Add empty fields cleanup ingest processor

[peterpramb]

Describe the feature:

Using the Dot Expander processor followed by field renames can easily produce empty temporary leftover fields which are difficult to spot.

For example, the Elasticsearch audit pipeline in Filebeat 7.2.0 produces the following document, where event, origin, and user are leftovers from renamed fields:

"elasticsearch": {
    "audit": {
        "origin": {},
        "origin.type": "rest",
        "user.realm": "__anonymous",
        "layer": "transport",
        "request.id": "uGcw5v94RGKJVaT1dmjB1Q",
        "indices": [],
        "request.name": "RecoveryRequest",
        "action": "indices:monitor/recovery",
        "event": {},
        "user": {},
        "user.roles": [
            "anonymous_user"
        ]
    }
}

For example, this is the event part of the pipeline:

{
    "dot_expander": {
        "field": "event.action",
        "path": "elasticsearch.audit"
    }
},
{
    "rename": {
        "field": "elasticsearch.audit.event.action",
        "target_field": "event.action"
    }
},
{
    "dot_expander": {
        "field": "event.type",
        "path": "elasticsearch.audit"
    }
},
{
    "rename": {
        "field": "elasticsearch.audit.event.type",
        "target_field": "elasticsearch.audit.layer"
    }
}

Instead of manually cleaning up, I'd suggest the implementation of a new ingest processor to clean up all empty fields at once.

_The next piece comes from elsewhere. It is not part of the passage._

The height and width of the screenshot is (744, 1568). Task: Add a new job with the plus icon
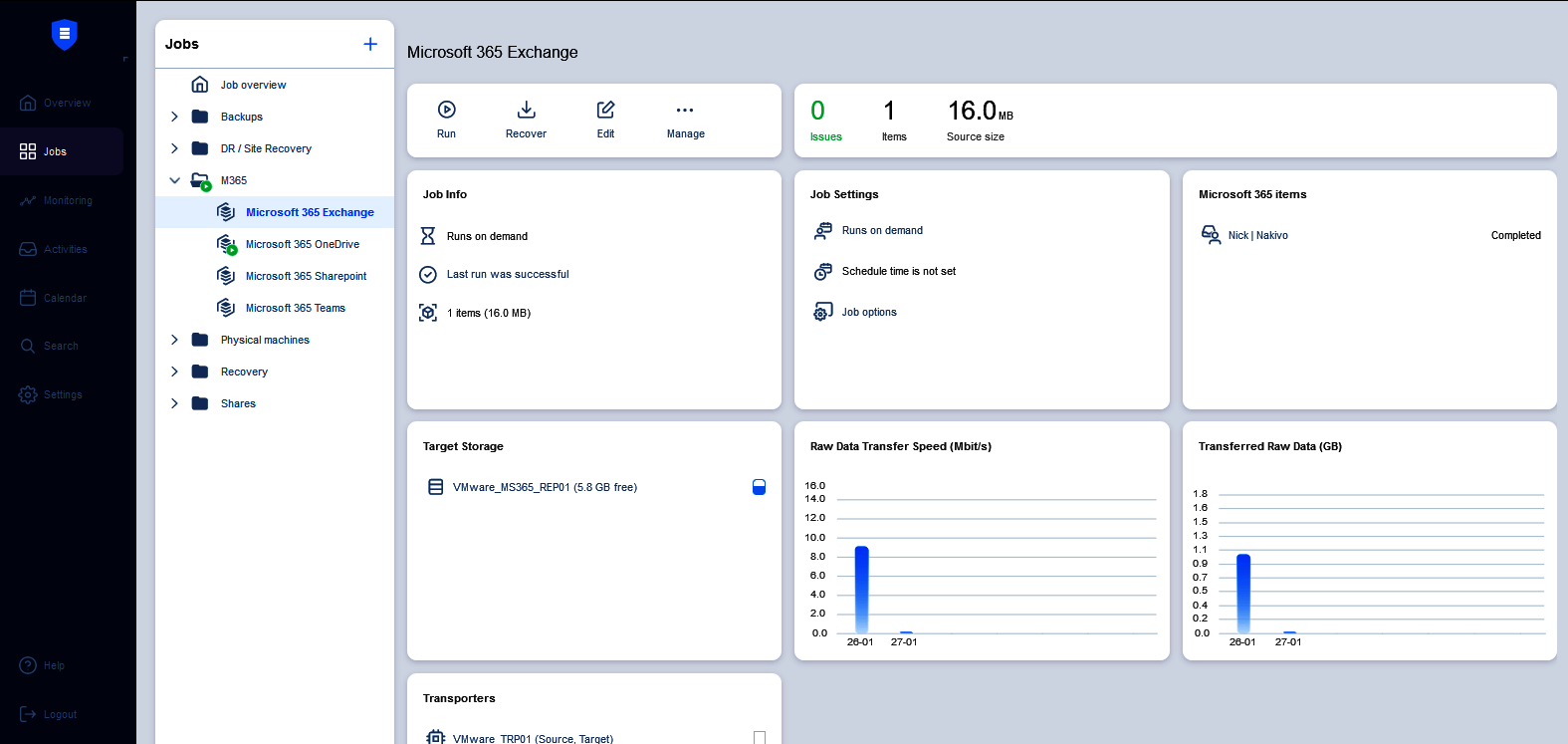point(370,44)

The processor should support an optional path argument to limit its scope where needed.

[elasticmachine]

Pinging @elastic/es-core-features

[abraxxa]

We would also be very interessted in having such a feature out of the box!

[joegallo]

This is a very good suggestion, and it's one we've gotten a few times -- there's a bit more traction on it under #86157, so I'm going to close this issue in favor of that one.